- Texte fourni -
-------------------------

La potestativité du congé
Lorsque le congé est donné par courrier recommandé, à partir de quand est-il valablement notifié au sens de l’article 15 de la loi du 6 juillet 1989 ?
La Cour de cassation, gardienne du droit, veille au respect des textes même si le destinataire du congé se crée un droit potestatif en n’allant pas retirer le courrier recommandé à la poste. En effet, lorsque le congé est notifié par lettre recommandée, le délai de préavis ne court qu’à compter du jour de la réception du congé par le destinataire (Cass. 3e civ, 7 mai 2025, n° 23-13.151).
Rappel des faits et de la procédure :
Un locataire a fait délivrer à sa bailleresse un congé avec un préavis de 1 mois des lieux loués par lettre recommandée avec accusé de réception du 18 juin 2019. Ledit courrier est revenu avec la mention « pli avisé et non réclamé ». La bailleresse a fait valoir qu’elle n’avait pas pu retirer le courrier parce qu’elle était à l’étranger. Mais cette dernière a adressé au locataire ainsi qu’aux deux cautions des correspondances envoyées par lettre recommandé le 15 puis le 26 juin 2019 qui comportait expressément la mention de sa résidence habituelle en France, ce qui attestait bien de sa présence à son adresse.
Au demeurant, les deux cautions avaient adressé au bailleur une lettre suivie doublée d’une lettre recommandée contenant une copie du congé. La lettre suivie ayant été déposée dans la boîte aux lettre du bailleur le 1e juillet 2019, la Cour d’appel a considéré que le délai de préavis applicable au congé avait commencé à courir à cette date (CA VERSAILLES, 1e ch, 2e sect, 10 janvier 2023, n° 21/05387).
La Cour d’appel est sèchement censurée en ces termes « en statuant ainsi, sans constater que la bailleresse avait signé un avis de réception d’une lettre recommandée contenant un congé ou que le congé lui avait été remis en main propre, la cour d’appel a violé le texte susvisé ».
Analyse de la solution de la Cour de cassation
La Cour de cassation censure l’arrêt d’appel au visa de l’article 15 de la loi du 6 juillet 1989 qui dispose « le congé dans être notifié par lettre recommandée avec demande d’avis de réception, signifié par acte de commissaire de justice ou remis en main propre contre récépissé ou émargement ».

-------------------------

- Données fournies -

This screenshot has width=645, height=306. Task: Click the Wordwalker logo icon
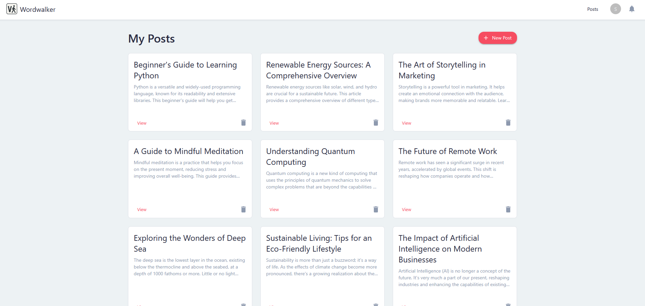12,9
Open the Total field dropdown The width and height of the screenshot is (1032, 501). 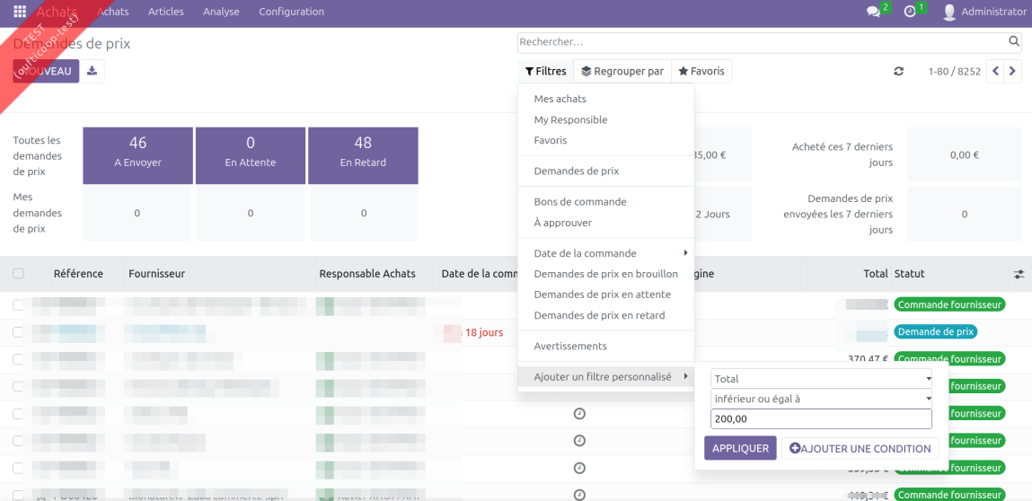(x=822, y=379)
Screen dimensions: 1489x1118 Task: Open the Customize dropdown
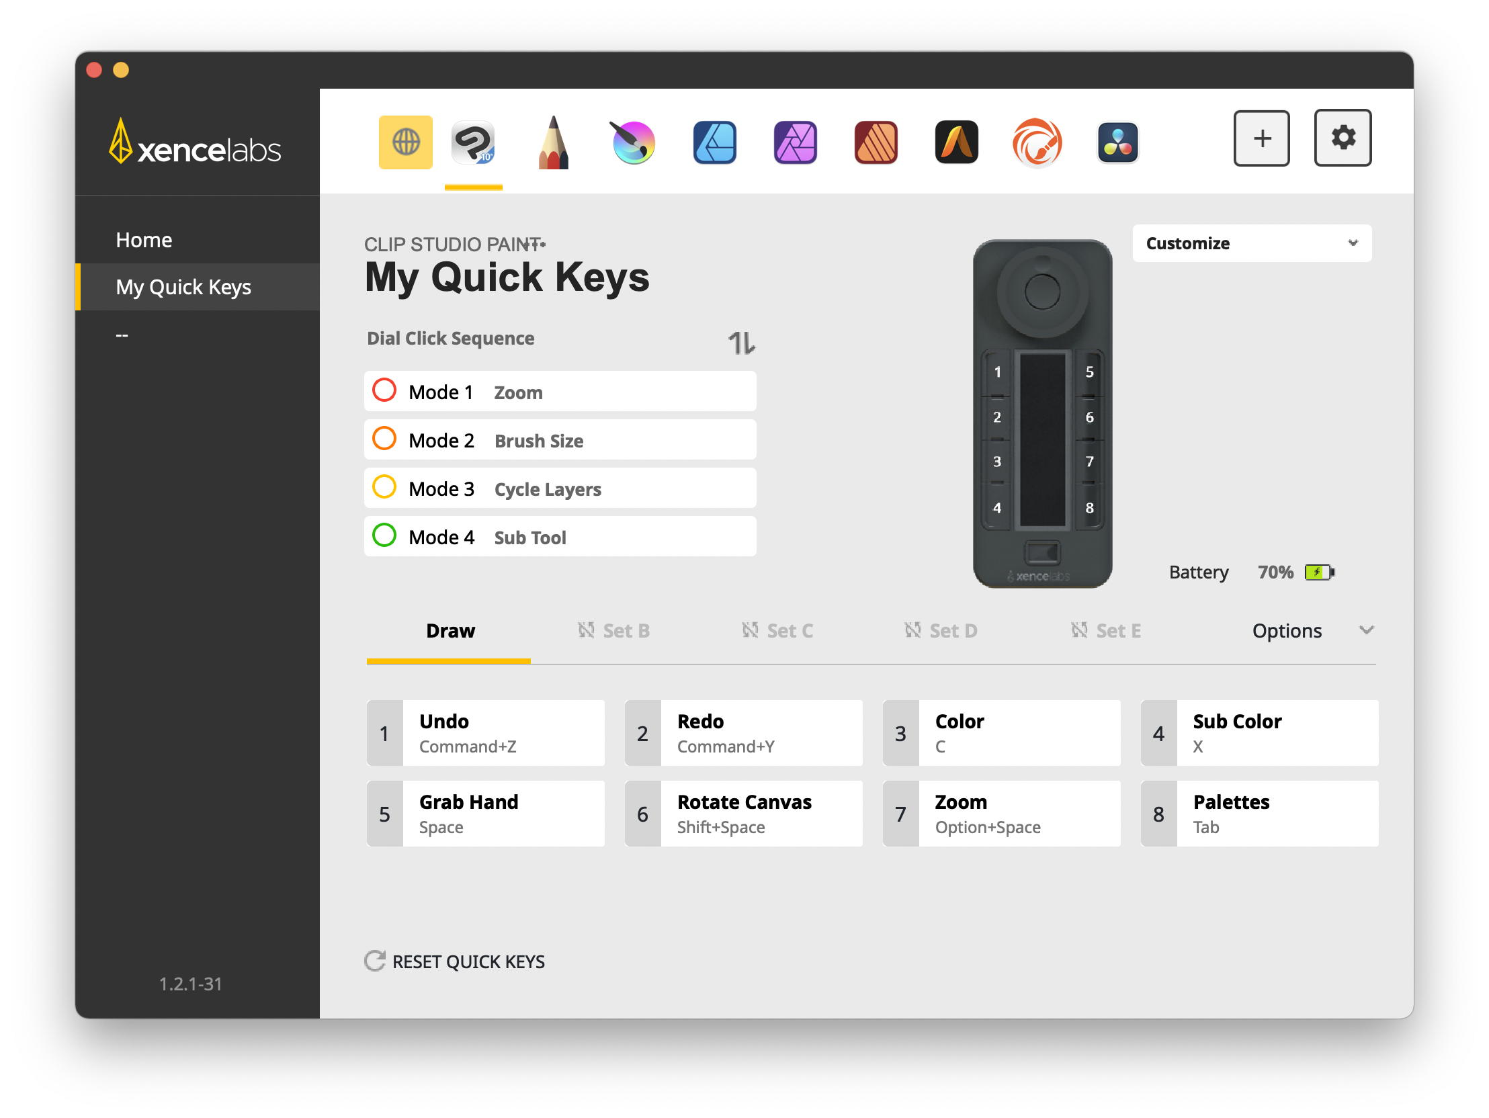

-------------------------

- Tâches à réaliser -
a) Reformulez sous forme de liste le paragraphe du texte sur la notification du congé qui commence par « Un locataire a fait délivrer », en conservant ses faits principaux.
b) Énumérez tous les modes de notification du congé que prévoit l'article 15 de la loi du 6 juillet 1989, tel que le cite le texte sur la notification du congé.
c) Répondez aux questions suivantes à partir du texte sur la notification du congé.
(i) Quelle mention figurait sur le courrier du locataire lorsqu'il est revenu ?
(ii) Quelle cour d'appel a rendu l'arrêt censuré, et à quelle date ?
(iii) Selon la Cour de cassation, à partir de quand court le délai de préavis lorsque le congé est notifié par lettre recommandée ?

- Réponses par tâche -
a)
- Le locataire a donné congé à sa bailleresse, avec un préavis d'un mois, par lettre recommandée avec accusé de réception du 18 juin 2019.
- Le courrier est revenu avec la mention « pli avisé et non réclamé ».
- La bailleresse a soutenu qu'elle n'avait pas pu retirer le courrier parce qu'elle se trouvait à l'étranger.
- Pourtant, les 15 et 26 juin 2019, elle avait envoyé au locataire et aux deux cautions des lettres recommandées qui mentionnaient expressément sa résidence habituelle en France.
- Ces lettres attestaient de sa présence à son adresse.

b)
- Lettre recommandée avec demande d'avis de réception
- Acte de commissaire de justice
- Remise en main propre contre récépissé ou émargement

c)
(i) La mention « pli avisé et non réclamé ».
(ii) La cour d'appel de Versailles, le 10 janvier 2023.
(iii) À compter du jour où le destinataire reçoit le congé.